WHAT TO PRODUCE ::
Transcribe the line that contains "Image resolution: width=768" and every line after it to the end of the records, exactly and nothing else. Skip the pictures.

INFORMATION SUPPLIED ::
──────────────────────────────

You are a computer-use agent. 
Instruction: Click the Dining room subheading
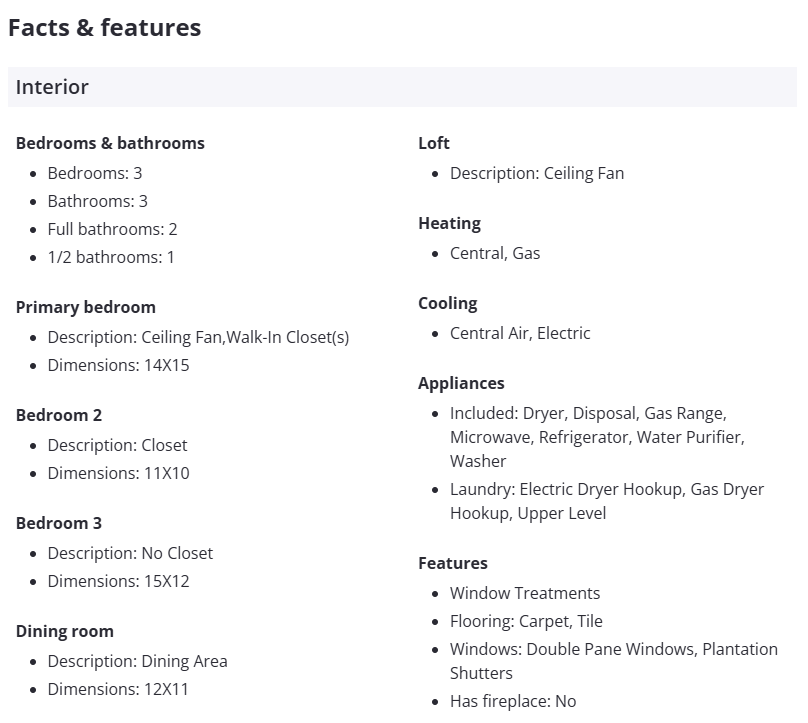pos(65,631)
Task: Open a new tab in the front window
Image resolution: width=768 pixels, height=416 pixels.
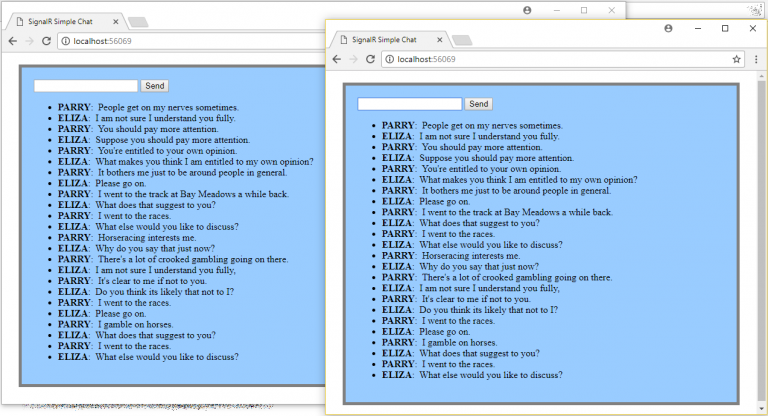Action: tap(462, 41)
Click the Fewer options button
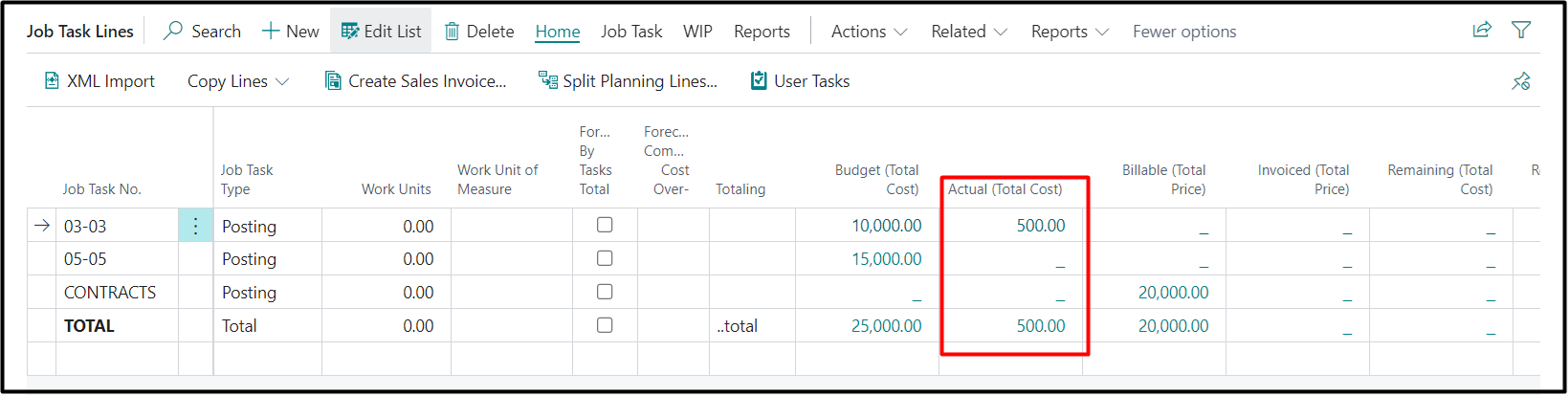Viewport: 1568px width, 395px height. (x=1184, y=32)
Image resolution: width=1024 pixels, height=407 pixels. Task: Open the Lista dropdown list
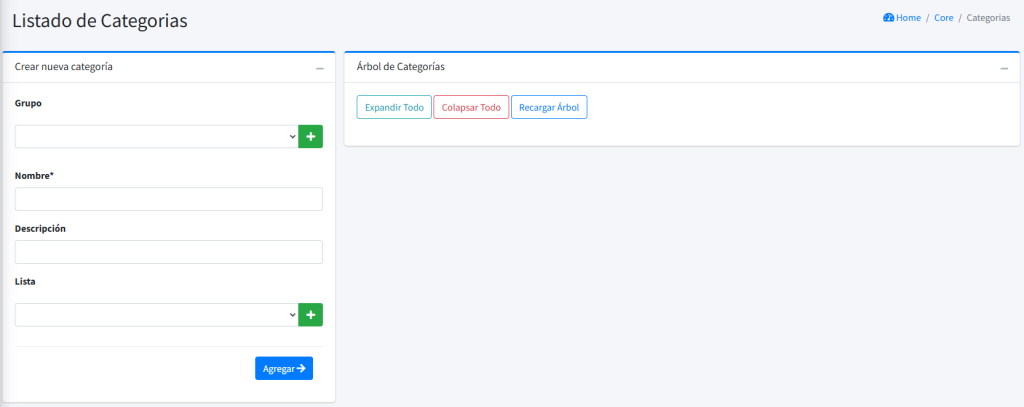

──────────────────────────────

OUTPUT FOR THIS EXERCISE ::
Image resolution: width=768 pixels, height=416 pixels.
Action: tap(462, 41)
Click the Fewer options button
Viewport: 1568px width, 395px height. (x=1184, y=32)
Image resolution: width=1024 pixels, height=407 pixels. Task: Open the Lista dropdown list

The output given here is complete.